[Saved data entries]
───
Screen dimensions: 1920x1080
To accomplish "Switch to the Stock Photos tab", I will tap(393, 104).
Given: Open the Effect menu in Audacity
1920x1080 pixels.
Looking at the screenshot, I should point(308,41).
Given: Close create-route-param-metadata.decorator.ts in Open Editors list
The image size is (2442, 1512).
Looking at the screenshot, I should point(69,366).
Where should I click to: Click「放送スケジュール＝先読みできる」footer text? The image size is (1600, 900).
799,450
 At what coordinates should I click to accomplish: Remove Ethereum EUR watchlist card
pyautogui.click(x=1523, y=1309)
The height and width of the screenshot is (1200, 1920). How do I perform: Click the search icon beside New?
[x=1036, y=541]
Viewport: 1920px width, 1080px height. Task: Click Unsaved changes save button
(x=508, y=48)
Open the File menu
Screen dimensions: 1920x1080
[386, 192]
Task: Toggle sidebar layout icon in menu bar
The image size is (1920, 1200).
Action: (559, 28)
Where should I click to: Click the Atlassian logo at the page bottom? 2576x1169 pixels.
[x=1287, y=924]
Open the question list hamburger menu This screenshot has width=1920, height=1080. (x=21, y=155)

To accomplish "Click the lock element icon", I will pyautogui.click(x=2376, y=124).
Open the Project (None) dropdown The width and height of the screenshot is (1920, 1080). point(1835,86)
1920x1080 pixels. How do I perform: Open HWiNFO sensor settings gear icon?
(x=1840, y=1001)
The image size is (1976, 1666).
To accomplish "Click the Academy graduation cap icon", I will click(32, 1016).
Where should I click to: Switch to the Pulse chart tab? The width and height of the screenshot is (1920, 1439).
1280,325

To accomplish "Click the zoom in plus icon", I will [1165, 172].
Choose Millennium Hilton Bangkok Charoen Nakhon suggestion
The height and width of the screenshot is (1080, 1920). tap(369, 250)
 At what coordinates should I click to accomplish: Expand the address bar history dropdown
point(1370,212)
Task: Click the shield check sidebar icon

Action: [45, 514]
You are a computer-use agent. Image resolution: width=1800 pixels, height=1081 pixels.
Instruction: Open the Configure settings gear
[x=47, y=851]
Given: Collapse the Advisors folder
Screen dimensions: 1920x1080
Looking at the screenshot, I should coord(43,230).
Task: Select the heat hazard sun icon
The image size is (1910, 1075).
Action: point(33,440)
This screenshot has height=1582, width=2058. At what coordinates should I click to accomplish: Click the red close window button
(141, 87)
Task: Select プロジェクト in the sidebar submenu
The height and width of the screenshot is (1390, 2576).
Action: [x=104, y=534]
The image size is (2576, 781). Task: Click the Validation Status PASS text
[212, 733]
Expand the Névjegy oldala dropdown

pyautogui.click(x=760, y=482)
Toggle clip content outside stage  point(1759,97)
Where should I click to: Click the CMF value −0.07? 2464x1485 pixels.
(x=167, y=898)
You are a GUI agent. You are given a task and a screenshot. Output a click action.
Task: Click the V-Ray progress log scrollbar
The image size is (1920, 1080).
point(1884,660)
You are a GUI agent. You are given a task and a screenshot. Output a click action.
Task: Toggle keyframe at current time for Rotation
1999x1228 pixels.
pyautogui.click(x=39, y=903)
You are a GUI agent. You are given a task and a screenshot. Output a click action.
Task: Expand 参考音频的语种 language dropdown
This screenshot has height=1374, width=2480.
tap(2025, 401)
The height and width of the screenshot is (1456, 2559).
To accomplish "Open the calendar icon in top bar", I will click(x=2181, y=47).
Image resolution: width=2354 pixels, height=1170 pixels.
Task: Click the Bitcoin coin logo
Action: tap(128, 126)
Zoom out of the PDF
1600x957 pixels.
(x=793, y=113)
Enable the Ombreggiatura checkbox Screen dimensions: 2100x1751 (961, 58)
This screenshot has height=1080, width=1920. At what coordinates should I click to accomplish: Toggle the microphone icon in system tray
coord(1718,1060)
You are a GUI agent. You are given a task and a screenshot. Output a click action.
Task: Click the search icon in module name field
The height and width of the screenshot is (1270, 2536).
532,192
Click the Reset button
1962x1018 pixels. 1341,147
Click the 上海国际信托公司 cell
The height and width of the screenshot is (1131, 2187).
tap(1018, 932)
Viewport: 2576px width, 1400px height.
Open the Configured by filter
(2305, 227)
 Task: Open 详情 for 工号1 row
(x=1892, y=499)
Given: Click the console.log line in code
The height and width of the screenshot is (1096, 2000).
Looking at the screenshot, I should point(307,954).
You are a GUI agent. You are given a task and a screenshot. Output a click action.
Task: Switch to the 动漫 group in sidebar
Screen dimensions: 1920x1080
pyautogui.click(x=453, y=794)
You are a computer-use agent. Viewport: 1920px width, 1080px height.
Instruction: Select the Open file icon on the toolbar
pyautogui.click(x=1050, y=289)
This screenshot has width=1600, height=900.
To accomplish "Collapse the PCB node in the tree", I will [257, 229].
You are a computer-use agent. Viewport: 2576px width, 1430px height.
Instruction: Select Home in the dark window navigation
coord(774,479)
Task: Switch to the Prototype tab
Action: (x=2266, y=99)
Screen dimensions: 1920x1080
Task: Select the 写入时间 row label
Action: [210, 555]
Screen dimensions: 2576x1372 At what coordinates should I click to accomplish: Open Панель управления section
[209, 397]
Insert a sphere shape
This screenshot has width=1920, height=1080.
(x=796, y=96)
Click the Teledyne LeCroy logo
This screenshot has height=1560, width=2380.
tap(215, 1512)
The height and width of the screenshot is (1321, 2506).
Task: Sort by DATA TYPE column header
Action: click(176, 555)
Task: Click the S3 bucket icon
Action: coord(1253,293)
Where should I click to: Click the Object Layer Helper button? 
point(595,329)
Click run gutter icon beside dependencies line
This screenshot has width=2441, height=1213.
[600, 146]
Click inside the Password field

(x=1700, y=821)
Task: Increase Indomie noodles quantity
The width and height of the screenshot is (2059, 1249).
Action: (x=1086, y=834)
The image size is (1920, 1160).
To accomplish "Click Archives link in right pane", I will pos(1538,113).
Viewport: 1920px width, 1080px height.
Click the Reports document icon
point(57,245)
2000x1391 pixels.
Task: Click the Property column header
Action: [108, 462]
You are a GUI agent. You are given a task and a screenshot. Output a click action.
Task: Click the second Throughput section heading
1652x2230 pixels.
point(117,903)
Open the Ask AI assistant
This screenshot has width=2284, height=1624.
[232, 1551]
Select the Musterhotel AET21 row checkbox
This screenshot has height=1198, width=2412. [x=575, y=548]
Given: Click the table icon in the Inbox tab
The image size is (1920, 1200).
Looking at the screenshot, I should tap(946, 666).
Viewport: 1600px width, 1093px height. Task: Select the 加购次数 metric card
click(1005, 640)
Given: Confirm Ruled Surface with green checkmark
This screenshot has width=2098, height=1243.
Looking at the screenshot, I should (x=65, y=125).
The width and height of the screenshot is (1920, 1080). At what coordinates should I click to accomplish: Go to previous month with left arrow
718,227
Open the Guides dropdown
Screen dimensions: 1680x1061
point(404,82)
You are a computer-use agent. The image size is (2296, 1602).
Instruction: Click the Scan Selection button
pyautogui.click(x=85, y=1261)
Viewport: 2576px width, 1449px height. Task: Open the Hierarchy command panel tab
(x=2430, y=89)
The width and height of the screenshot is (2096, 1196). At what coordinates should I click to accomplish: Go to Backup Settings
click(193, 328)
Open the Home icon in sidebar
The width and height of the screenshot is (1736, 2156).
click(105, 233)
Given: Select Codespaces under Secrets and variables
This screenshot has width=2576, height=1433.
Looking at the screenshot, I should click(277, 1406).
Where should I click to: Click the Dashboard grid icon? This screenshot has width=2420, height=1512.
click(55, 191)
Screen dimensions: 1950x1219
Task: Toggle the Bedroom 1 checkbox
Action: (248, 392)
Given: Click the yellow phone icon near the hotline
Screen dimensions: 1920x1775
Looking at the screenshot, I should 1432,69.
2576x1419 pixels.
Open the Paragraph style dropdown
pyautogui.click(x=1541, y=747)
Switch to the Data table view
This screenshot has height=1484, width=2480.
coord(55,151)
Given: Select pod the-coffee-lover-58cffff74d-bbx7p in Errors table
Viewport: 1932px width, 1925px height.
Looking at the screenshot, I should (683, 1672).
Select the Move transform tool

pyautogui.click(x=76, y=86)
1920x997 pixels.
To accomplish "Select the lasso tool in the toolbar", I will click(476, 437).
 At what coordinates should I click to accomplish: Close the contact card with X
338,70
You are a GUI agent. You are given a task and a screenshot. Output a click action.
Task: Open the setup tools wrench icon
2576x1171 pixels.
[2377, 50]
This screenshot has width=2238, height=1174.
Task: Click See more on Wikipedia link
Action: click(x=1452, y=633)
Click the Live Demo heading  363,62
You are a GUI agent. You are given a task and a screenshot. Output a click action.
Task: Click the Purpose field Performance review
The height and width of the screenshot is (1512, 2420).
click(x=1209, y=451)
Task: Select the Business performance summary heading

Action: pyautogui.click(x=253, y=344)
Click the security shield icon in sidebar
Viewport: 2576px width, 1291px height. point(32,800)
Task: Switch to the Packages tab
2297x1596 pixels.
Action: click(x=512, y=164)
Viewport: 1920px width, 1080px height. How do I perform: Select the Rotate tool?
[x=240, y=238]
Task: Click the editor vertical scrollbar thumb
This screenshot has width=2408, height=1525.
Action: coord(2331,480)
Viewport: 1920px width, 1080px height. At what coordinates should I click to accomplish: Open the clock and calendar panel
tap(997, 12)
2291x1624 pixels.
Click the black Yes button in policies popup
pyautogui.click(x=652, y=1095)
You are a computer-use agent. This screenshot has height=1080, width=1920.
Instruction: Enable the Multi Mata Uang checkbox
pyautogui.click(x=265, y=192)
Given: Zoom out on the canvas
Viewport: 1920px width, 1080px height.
───
Required action: Copy each line of the data that contains the word "Collapse", leaving the other lines out.

Exercise result:
Given: Collapse the Advisors folder
To accomplish "Collapse the PCB node in the tree", I will [257, 229].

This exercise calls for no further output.